What to produce: Repeat, exactly as written, all of the entries, but not their pictures.

Pixel coordinate grounding data:
+++

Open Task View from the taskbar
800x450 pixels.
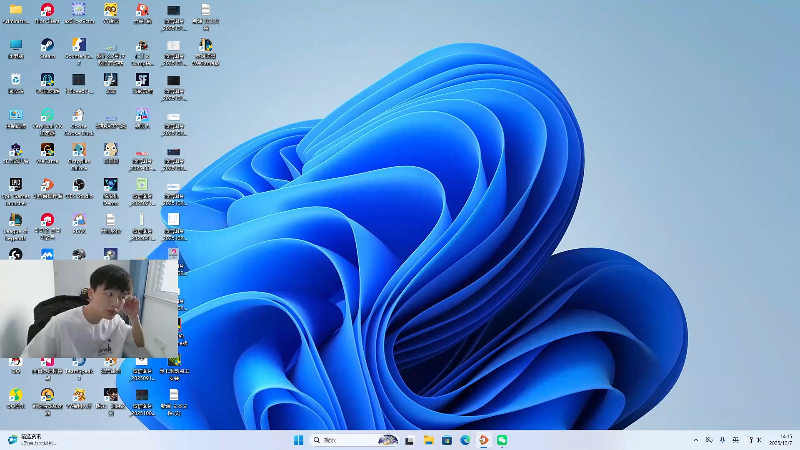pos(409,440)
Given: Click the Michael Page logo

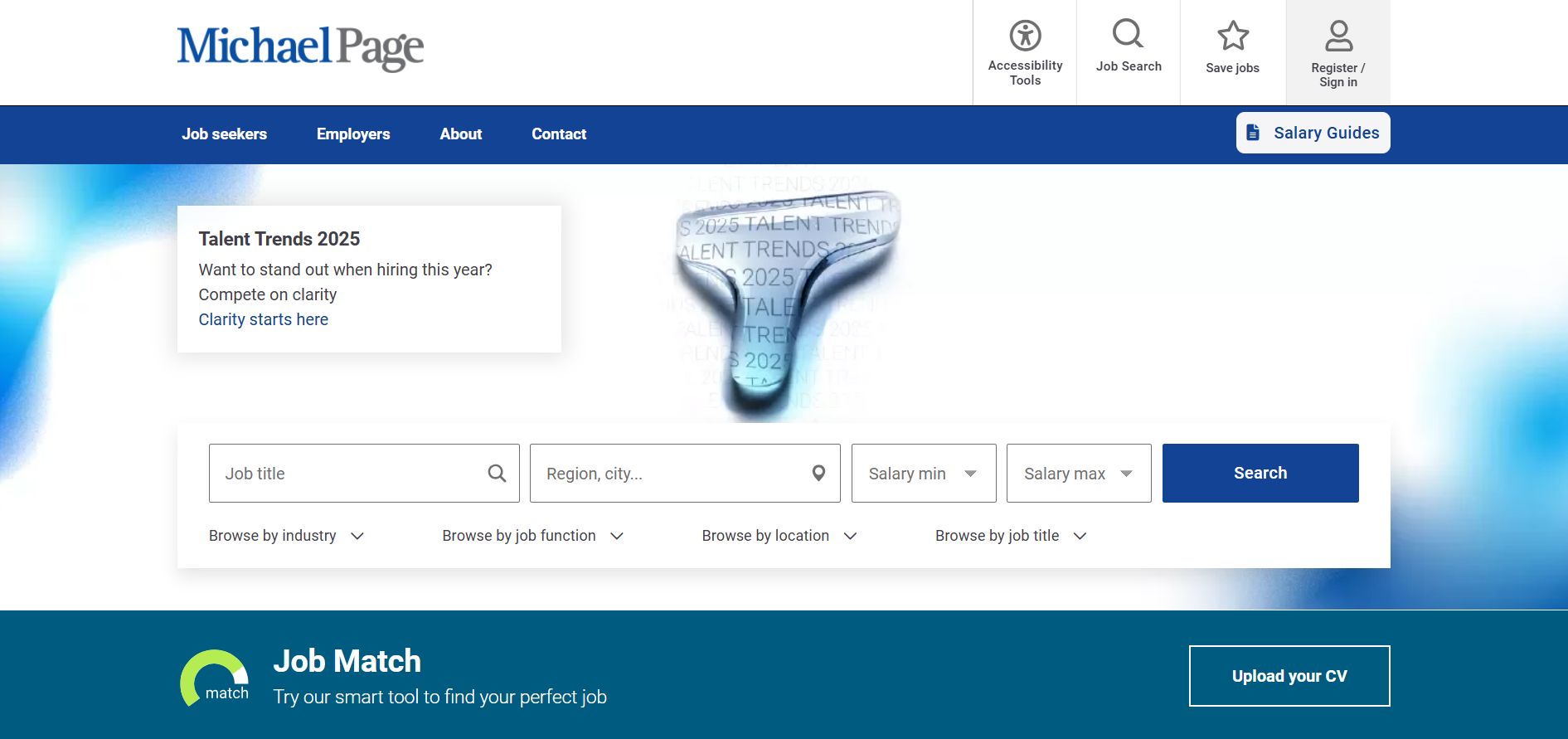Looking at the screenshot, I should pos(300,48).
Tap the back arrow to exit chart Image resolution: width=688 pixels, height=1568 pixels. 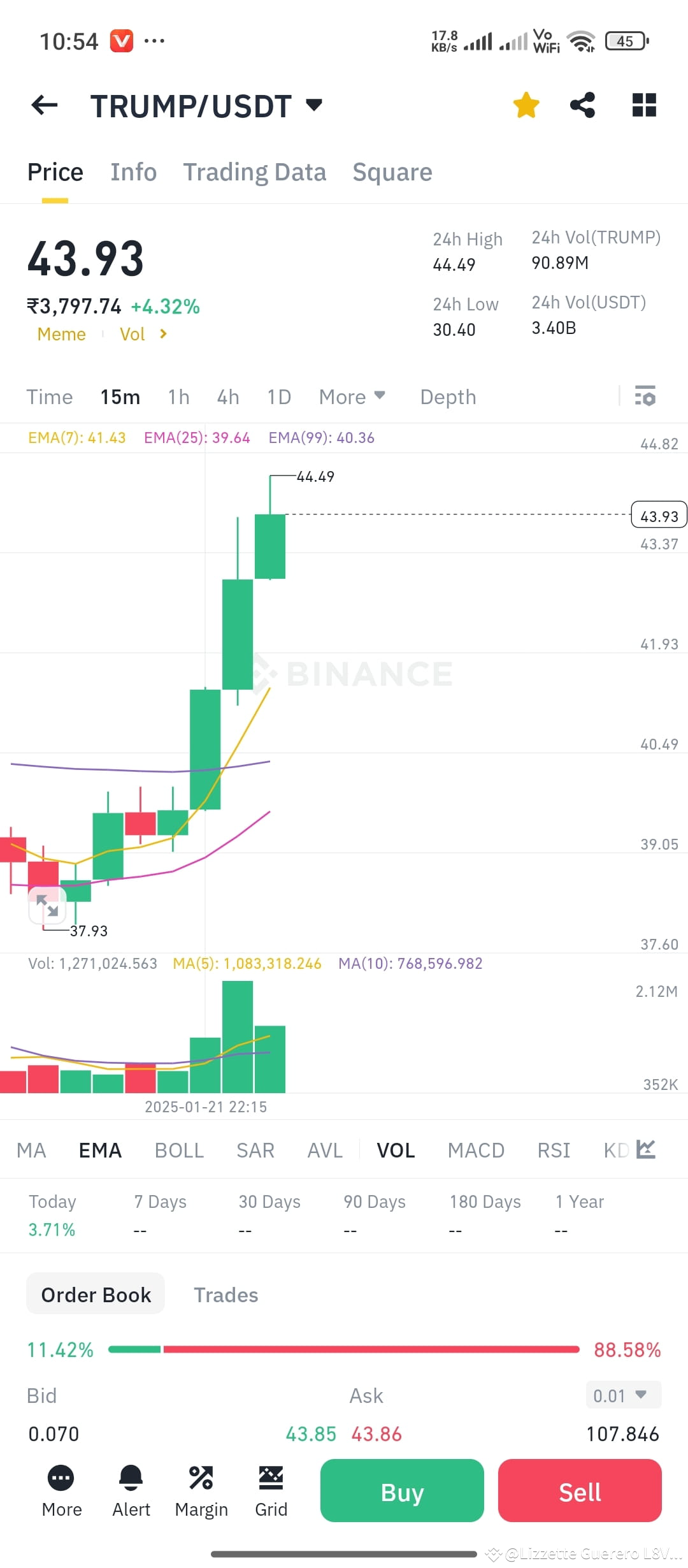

+++

Result:
Open Task View from the taskbar
800x450 pixels.
pos(409,440)
Given: Click the Michael Page logo

Looking at the screenshot, I should pos(300,48).
Tap the back arrow to exit chart Image resolution: width=688 pixels, height=1568 pixels. 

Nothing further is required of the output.